Report how many lines in the records below contain the word "agent". Nothing else belongs in the answer.
________
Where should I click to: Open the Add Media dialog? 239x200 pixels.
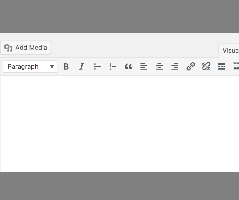tap(26, 47)
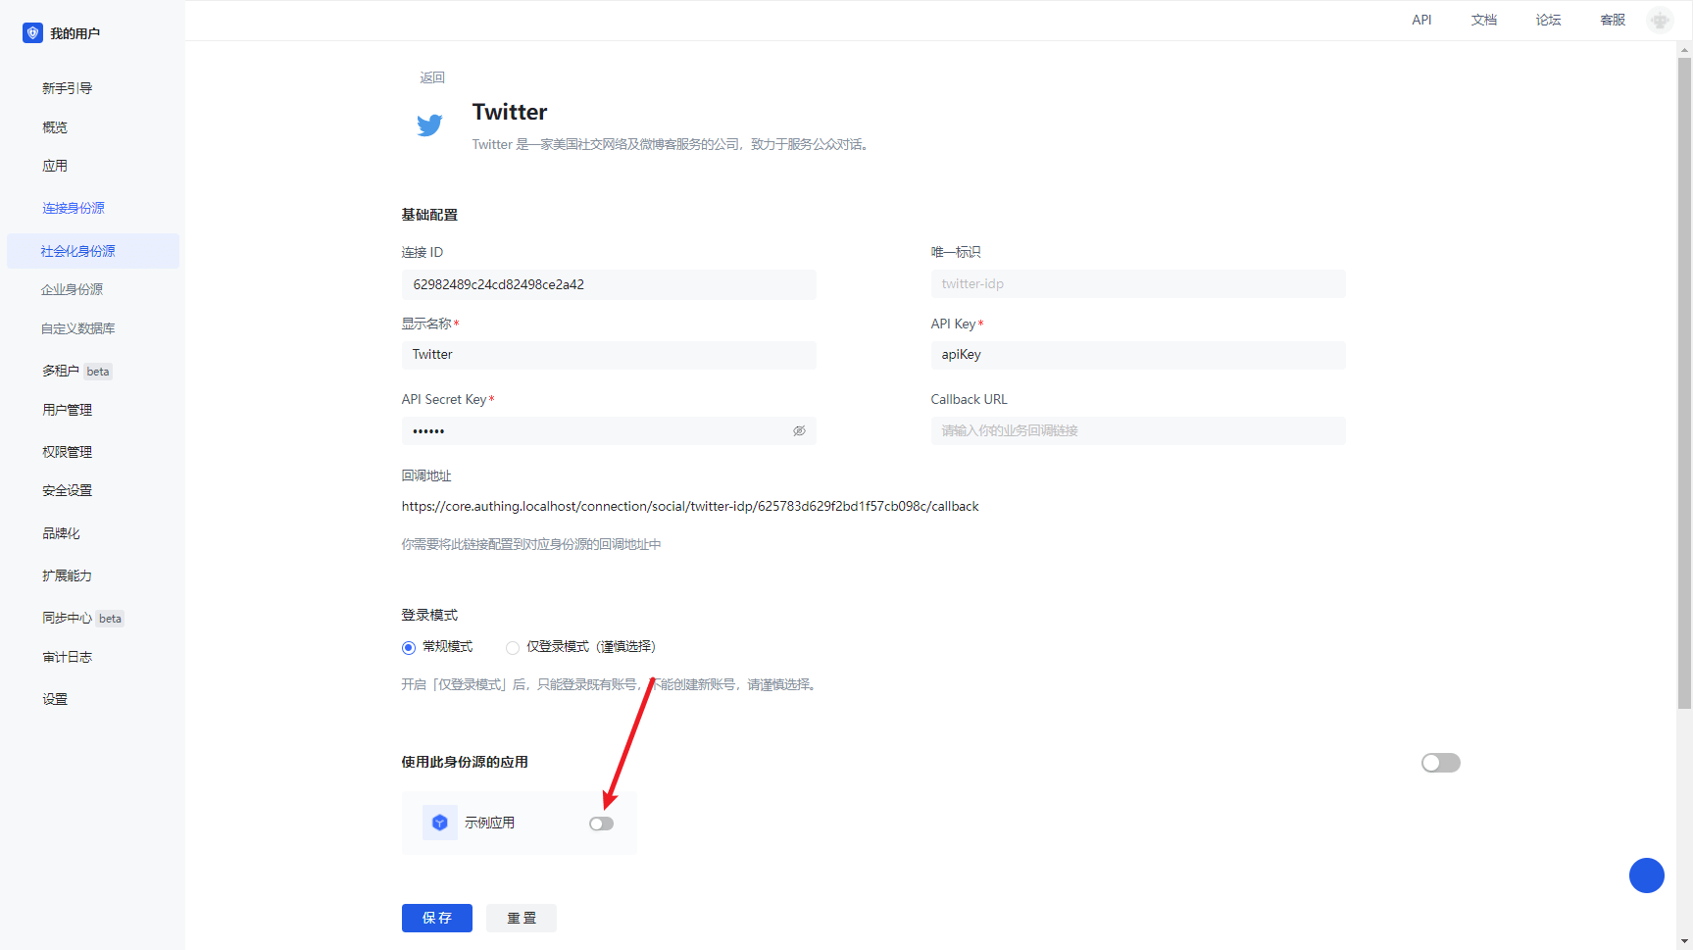
Task: Expand the 权限管理 sidebar menu
Action: coord(67,452)
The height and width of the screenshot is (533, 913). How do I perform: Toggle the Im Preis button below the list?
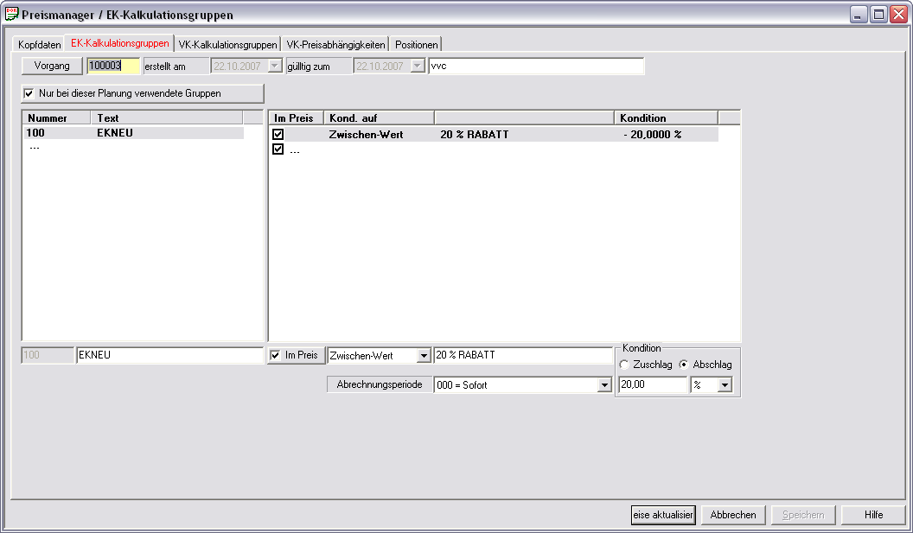[x=297, y=355]
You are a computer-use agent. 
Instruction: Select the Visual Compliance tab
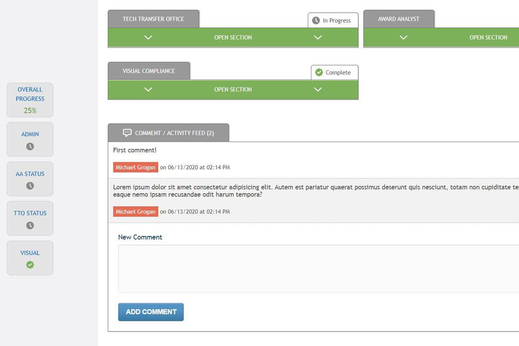pyautogui.click(x=148, y=71)
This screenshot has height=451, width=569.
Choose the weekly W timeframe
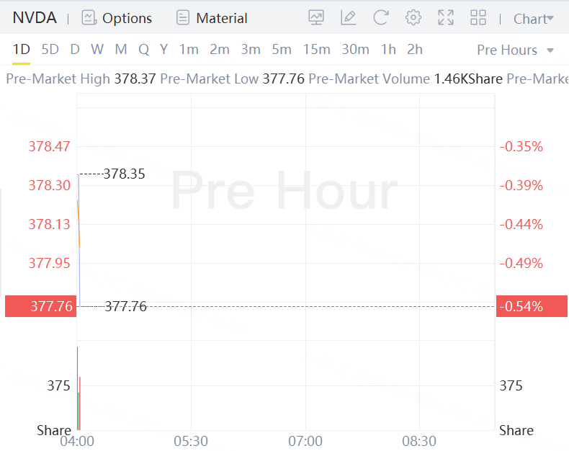coord(97,50)
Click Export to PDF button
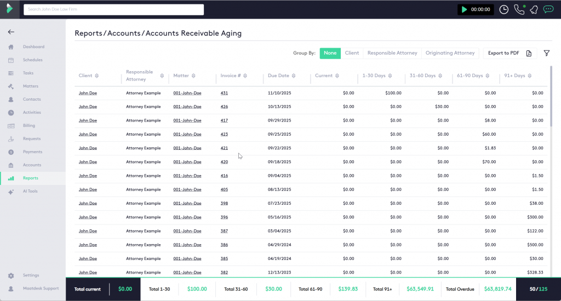The width and height of the screenshot is (561, 301). click(503, 53)
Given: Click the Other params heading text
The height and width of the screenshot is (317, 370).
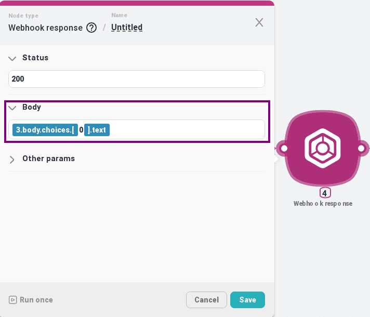Looking at the screenshot, I should point(48,159).
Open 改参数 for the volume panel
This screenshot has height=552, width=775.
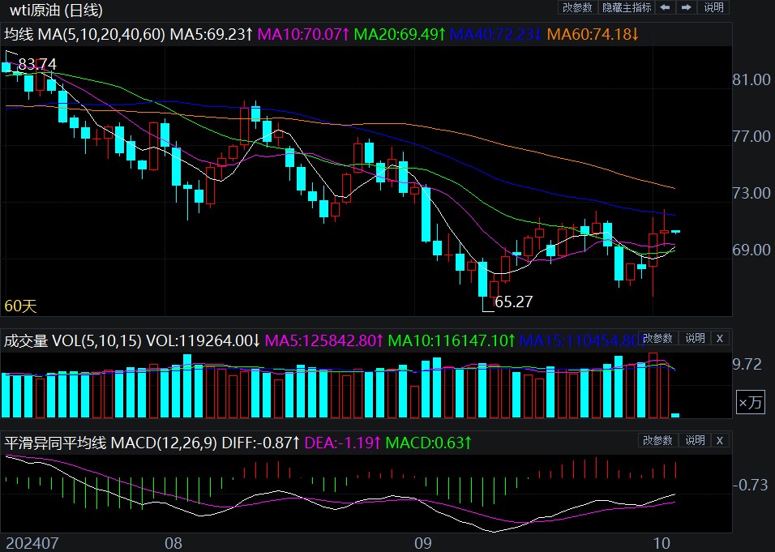657,338
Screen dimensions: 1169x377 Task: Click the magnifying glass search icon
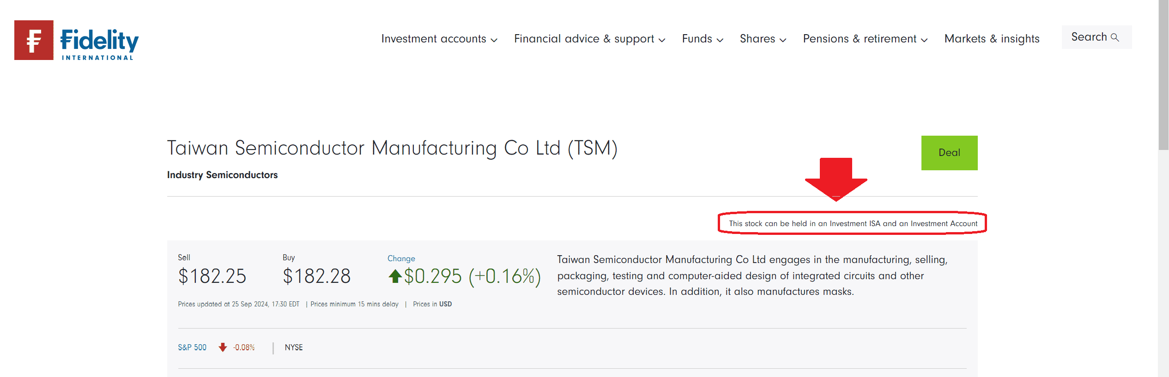pos(1115,37)
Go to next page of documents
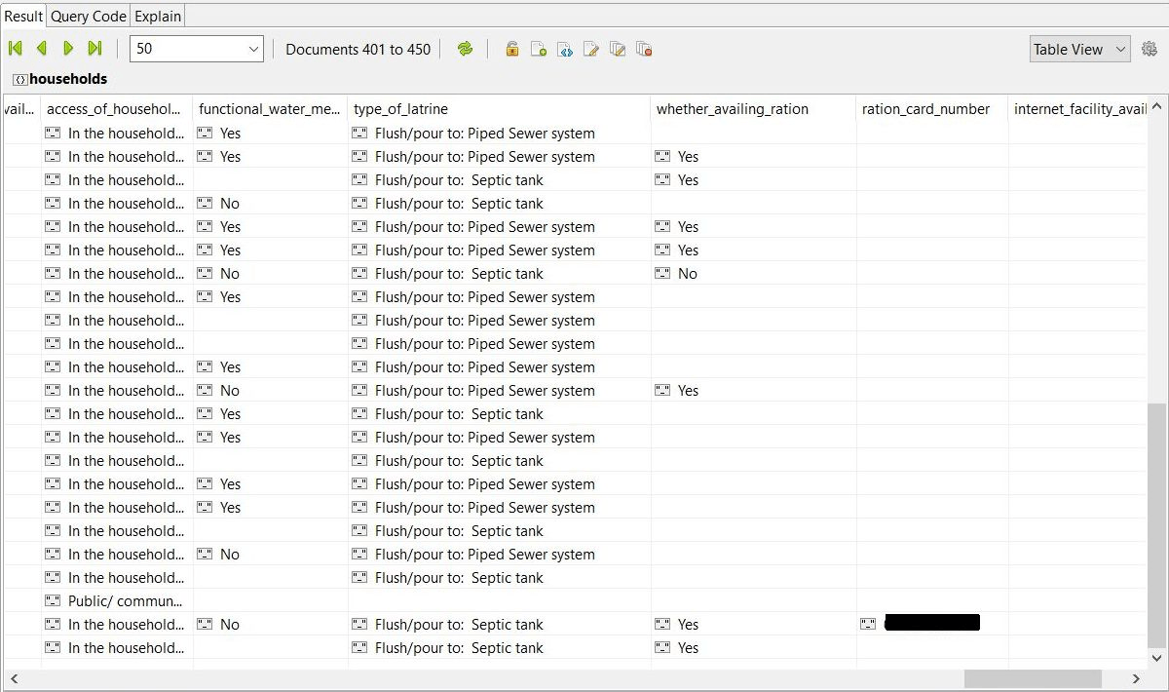 tap(68, 49)
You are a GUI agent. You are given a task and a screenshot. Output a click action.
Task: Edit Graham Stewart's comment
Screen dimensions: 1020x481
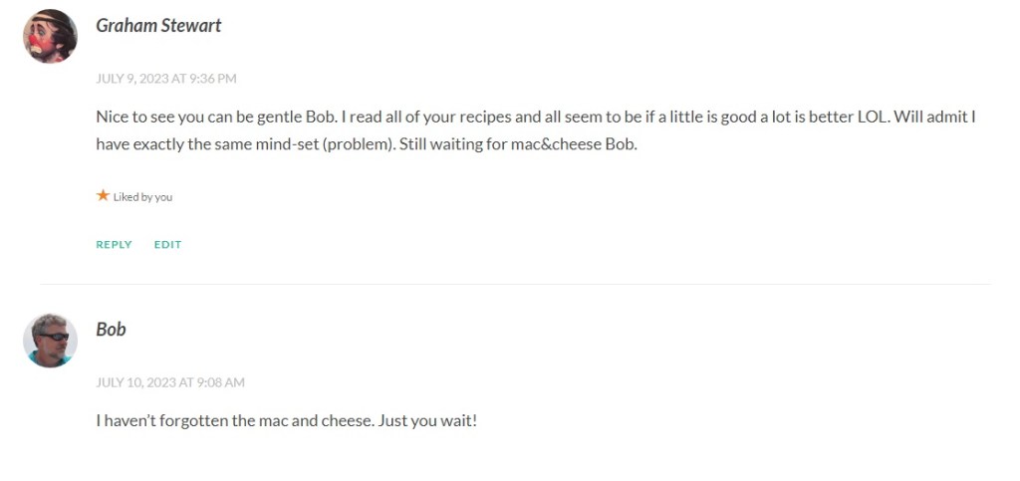(x=167, y=244)
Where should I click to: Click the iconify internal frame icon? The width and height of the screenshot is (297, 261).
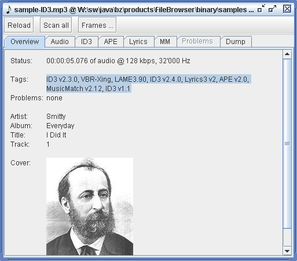pyautogui.click(x=261, y=9)
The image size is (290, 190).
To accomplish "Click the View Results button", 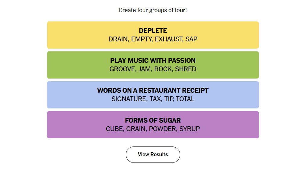I will pyautogui.click(x=153, y=155).
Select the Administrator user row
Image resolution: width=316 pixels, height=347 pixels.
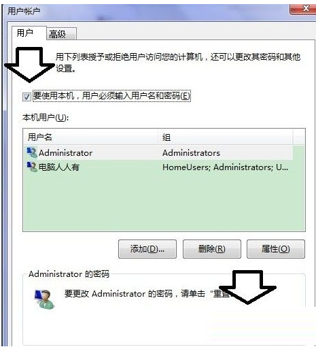158,153
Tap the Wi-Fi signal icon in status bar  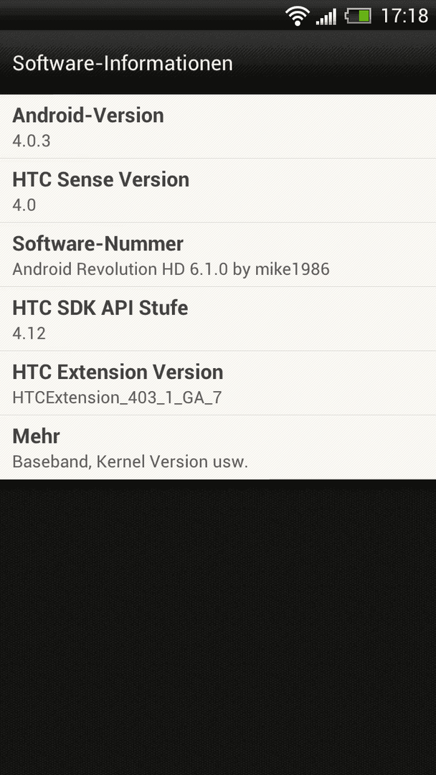(298, 16)
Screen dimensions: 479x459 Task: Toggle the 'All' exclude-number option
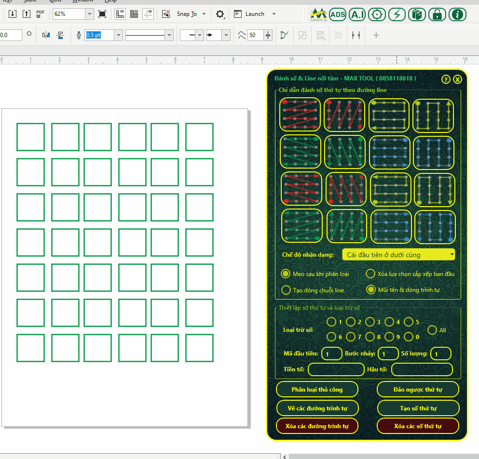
________
Reply ▸ 2